Burada çok önemli bir husus göz ardı edilmemelidir: Boşanmanın fer'i niteliğinde olmayan ziynet eşyası mal rejmi tasfiyesinden kaynaklı alacak davaları gibi konular mutlaka taraflar arasındaki anlaşmaya protokolle bir sonuca bağlanmalıdır, çünkü anlaşmalı boşanma davasında karar kesinleştikten sonra yargıtay kararlarına göre on yıllık zaman aşımı süresine vardır, bu süre içerisinde mal rejmi tasfiyesi davası açılabilmesi mümkündür. Bu nedenle tarafların tecrübeli bir avukattan yardım almasını mutlaka tavsiye ediyorum.
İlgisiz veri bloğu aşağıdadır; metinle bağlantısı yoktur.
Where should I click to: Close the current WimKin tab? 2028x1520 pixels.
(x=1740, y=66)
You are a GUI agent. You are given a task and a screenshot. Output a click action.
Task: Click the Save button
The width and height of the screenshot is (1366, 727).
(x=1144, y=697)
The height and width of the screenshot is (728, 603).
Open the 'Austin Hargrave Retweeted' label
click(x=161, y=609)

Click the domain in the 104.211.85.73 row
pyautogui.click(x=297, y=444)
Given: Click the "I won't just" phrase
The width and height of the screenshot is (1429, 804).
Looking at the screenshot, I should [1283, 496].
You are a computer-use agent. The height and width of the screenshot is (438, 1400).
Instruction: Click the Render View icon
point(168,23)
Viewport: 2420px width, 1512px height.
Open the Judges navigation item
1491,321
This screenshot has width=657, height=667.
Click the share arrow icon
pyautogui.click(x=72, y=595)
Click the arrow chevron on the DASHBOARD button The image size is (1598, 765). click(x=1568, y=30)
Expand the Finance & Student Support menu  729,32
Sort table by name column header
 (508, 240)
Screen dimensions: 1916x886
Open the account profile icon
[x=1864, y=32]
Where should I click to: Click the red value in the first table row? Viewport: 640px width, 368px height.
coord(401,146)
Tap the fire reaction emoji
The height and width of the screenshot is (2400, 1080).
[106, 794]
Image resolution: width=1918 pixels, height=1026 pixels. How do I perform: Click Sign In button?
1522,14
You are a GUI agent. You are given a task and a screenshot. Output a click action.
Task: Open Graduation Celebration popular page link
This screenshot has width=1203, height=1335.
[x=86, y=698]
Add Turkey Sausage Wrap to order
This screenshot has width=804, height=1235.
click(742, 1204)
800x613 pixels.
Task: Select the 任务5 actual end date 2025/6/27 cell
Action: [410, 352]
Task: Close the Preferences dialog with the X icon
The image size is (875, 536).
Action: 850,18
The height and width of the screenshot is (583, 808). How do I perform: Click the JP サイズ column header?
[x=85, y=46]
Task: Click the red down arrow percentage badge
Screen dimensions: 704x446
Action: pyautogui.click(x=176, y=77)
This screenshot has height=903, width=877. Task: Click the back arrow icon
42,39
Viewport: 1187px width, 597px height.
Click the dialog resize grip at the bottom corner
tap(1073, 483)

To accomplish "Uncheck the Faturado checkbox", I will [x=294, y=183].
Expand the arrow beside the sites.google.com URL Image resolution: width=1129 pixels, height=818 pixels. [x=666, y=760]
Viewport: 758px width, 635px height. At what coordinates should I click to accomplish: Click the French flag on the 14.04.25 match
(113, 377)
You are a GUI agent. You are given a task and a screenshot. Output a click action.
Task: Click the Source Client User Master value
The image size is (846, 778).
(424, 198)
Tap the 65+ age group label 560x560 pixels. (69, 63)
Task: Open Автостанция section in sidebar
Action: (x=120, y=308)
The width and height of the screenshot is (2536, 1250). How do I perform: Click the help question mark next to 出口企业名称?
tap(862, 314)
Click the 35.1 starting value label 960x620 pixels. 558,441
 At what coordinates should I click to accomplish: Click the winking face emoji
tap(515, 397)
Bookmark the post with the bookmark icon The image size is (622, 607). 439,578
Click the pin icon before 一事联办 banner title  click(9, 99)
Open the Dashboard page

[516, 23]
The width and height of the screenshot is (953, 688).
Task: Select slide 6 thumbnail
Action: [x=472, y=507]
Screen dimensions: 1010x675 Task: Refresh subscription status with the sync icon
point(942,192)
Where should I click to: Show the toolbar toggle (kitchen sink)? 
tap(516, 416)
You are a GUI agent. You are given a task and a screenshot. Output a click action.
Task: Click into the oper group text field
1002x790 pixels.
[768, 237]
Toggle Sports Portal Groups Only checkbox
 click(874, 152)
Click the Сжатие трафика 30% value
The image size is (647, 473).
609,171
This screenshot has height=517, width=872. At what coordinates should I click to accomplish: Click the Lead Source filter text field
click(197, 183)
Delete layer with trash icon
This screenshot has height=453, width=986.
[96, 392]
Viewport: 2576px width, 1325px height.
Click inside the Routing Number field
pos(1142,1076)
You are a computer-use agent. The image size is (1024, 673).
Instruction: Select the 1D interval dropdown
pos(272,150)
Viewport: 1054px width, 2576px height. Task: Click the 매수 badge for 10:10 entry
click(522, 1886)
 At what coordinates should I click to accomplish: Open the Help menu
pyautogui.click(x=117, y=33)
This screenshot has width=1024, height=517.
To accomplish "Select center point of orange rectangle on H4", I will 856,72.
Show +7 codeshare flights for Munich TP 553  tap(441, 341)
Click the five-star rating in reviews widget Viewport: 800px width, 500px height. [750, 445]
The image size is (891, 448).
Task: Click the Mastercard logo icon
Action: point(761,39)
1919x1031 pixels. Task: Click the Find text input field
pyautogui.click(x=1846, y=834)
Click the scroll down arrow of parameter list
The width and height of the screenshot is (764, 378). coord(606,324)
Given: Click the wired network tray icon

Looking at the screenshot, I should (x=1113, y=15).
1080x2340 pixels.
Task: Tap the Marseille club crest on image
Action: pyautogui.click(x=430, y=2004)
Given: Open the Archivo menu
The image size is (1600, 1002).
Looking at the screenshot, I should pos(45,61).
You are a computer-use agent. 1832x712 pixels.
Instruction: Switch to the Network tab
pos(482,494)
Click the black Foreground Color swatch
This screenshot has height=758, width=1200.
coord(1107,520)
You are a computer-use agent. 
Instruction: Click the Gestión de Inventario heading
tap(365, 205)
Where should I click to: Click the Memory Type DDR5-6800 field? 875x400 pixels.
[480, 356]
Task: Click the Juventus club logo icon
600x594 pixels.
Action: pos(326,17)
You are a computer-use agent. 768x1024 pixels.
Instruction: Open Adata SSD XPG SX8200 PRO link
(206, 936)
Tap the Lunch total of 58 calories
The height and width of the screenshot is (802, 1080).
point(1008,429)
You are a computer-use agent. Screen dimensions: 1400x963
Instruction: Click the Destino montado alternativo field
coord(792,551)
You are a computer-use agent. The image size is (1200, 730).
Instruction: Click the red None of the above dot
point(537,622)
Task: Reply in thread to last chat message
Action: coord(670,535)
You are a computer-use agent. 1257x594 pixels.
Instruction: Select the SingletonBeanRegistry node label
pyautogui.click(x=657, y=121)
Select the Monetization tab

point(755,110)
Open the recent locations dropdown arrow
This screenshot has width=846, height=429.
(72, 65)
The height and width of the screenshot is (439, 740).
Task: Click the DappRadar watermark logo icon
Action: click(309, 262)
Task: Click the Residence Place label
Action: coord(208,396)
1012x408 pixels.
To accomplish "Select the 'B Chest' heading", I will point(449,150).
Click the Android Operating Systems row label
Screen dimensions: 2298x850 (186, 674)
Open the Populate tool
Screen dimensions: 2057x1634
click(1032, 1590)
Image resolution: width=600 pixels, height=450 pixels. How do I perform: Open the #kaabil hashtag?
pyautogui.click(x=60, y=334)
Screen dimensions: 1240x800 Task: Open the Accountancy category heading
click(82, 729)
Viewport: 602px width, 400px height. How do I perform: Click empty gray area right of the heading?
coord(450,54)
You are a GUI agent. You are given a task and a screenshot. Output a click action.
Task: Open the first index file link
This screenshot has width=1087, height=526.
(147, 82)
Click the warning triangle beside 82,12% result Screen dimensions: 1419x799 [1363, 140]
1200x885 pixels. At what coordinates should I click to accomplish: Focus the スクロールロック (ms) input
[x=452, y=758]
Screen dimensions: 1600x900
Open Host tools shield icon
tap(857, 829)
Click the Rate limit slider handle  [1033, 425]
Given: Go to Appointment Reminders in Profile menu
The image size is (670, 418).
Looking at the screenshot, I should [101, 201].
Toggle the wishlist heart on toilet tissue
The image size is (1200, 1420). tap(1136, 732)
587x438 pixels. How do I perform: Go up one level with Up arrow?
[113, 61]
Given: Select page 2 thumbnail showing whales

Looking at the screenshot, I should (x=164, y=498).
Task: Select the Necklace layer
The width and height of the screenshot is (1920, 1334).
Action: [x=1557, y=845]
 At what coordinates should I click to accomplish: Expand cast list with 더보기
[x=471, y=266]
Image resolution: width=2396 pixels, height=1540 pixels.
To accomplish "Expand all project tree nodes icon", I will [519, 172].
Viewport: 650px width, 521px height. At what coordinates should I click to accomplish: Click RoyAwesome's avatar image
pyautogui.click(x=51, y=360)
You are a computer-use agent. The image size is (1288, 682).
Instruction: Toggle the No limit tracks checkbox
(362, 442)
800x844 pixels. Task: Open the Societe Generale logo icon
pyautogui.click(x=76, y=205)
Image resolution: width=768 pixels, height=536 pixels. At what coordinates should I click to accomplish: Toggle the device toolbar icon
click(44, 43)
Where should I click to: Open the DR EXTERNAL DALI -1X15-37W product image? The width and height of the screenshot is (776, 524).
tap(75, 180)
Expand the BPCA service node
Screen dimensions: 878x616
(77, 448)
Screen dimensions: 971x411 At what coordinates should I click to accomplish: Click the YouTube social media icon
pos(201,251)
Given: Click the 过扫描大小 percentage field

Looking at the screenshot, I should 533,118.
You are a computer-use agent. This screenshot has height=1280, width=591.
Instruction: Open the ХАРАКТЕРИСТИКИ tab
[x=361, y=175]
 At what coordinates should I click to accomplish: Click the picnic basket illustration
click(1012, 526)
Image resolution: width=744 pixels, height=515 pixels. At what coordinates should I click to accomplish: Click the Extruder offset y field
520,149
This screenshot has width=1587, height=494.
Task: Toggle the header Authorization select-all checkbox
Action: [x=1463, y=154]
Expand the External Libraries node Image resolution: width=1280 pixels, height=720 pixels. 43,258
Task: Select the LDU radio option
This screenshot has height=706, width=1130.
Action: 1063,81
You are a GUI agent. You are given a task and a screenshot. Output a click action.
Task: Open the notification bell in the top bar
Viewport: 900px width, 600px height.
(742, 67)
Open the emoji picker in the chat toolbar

SAĞLIKLI BOŞANMA KARARI NASIL VER

Hiç kimse evlilik kararı verirken boşanmayı düşünmez, her birey mutlu bir birliktelik kurmak ister, ömür boyu bu birlikteliğin devam etmesini hayal eder, örnek bir çift olma arzusu taşır. Amaç bu yönde iken gerek ekonomik, gerek sosyal veya sair sebepler çiftler arasındaki huzuru yavaş yavaş ortadan kaldırıp yerine tartışmaların ve çekişmelerin olduğu bir başka boyuta taşınabilir, Bu huzursuz durum zaman içerisinde daha şiddetli tartışmalara, aynı evde olmaktan psikolojik olarak ve hatta fiziken bile zarar görmeleriyle içinden çıkılmaz bir hal alabilir.

İşler bu seviyeye geldi ise ve boşanmaktan başka seçeneğiniz yoksa tavsiyem; Karar aşamasında duygusal bir yoğunluğunuzun olmadığı bir anda, mümkünse birkaç günlük bir tatil sırasında, hele ki akşam tartışıp boşanmaya karar verip ve bu kararı ertesi güne taşıyıp boşanmak için müracaatta bulunmamanız olacaktır. Bu kararı verirken varsa çocuklarınızın bu boşanmadan minimum etkilenmesi için alternatifler üretin, boşanmayla ilgili somut deliller biriktirin.